REQUIREMENT —
Of all the lines below, output only those starting at the one with "2010年4月 (481, 2261)" and ending at the one with "2015年3月 (481, 1532)", both ends included, exactly as written.
╭─ EXERCISE MATERIAL
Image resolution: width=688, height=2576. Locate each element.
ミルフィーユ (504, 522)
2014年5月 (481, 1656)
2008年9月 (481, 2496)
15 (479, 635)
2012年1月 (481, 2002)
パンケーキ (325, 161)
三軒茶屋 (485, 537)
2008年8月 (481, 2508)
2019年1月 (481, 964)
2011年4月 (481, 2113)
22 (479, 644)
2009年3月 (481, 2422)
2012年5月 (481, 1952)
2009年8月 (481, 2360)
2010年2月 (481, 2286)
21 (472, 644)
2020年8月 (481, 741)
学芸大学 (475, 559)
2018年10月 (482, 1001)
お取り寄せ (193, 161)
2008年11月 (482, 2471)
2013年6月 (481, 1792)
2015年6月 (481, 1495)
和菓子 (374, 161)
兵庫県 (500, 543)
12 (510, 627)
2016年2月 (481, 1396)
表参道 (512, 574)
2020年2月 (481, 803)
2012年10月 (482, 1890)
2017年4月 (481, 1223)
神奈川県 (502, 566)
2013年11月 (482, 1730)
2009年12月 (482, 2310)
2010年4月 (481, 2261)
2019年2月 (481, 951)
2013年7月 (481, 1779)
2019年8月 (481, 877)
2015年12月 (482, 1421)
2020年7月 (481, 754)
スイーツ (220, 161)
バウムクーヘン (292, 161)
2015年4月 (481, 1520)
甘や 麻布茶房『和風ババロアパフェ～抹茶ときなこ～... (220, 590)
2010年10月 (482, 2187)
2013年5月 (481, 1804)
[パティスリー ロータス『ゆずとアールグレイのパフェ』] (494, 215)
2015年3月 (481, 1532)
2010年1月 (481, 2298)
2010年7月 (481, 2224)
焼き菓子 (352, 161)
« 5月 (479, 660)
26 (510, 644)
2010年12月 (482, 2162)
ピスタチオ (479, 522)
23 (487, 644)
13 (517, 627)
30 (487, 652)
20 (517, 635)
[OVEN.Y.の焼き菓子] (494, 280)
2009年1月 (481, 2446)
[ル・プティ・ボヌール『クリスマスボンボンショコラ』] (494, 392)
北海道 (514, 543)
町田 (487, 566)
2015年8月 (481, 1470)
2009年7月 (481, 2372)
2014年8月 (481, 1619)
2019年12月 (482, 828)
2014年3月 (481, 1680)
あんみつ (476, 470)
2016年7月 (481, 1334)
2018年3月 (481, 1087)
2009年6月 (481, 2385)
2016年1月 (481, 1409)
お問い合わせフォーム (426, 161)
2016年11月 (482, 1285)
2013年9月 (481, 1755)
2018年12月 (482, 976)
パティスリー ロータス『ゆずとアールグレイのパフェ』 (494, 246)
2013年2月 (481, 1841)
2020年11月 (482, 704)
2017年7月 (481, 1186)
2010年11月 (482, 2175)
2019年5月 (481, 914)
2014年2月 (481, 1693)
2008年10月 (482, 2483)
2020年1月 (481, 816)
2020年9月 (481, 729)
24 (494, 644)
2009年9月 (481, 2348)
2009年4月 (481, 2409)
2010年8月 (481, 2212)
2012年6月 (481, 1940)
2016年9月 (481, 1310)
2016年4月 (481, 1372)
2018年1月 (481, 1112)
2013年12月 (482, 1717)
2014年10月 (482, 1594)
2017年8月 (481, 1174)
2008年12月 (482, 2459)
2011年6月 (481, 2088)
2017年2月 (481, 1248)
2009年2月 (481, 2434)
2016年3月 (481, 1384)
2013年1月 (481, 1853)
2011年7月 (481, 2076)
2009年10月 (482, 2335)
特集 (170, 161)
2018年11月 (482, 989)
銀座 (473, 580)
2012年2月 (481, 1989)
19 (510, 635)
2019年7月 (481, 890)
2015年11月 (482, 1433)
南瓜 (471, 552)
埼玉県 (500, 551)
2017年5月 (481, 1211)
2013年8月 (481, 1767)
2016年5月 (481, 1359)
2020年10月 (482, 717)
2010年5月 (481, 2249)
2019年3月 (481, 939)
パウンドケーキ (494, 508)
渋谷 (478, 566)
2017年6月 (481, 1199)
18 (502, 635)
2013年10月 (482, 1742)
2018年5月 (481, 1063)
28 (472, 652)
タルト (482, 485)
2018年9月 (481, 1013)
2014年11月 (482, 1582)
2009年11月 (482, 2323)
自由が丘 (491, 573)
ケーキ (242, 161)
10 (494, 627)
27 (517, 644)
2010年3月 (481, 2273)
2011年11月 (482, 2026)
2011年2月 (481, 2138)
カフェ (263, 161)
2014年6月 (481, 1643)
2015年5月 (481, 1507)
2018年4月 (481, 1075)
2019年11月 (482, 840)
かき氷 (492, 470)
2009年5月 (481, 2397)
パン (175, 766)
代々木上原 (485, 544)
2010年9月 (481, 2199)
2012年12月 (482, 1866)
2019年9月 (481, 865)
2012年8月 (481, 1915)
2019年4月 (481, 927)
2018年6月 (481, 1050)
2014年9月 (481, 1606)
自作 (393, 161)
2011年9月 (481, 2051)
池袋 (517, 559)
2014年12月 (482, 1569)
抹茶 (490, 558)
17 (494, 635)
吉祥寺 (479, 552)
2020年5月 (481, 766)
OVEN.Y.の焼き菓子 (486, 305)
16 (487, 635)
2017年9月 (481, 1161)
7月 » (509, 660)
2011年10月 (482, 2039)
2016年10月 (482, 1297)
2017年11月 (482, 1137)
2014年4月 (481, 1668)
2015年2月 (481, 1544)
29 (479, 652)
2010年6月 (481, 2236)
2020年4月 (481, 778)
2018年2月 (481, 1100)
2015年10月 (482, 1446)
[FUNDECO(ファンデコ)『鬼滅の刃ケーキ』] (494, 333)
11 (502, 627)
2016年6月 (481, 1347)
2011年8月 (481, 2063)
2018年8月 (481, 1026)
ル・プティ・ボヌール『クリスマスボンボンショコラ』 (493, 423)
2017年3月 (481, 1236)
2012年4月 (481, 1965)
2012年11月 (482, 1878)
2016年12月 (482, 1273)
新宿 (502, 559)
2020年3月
╰─
RESPONSE AREA —
2010年4月 (481, 2261)
2019年2月 (481, 951)
2013年7月 (481, 1779)
2019年8月 (481, 877)
2015年12月 (482, 1421)
2020年7月 (481, 754)
スイーツ (220, 161)
バウムクーヘン (292, 161)
2015年4月 (481, 1520)
甘や 麻布茶房『和風ババロアパフェ～抹茶ときなこ～... (220, 590)
2010年10月 (482, 2187)
2013年5月 (481, 1804)
[パティスリー ロータス『ゆずとアールグレイのパフェ』] (494, 215)
2015年3月 (481, 1532)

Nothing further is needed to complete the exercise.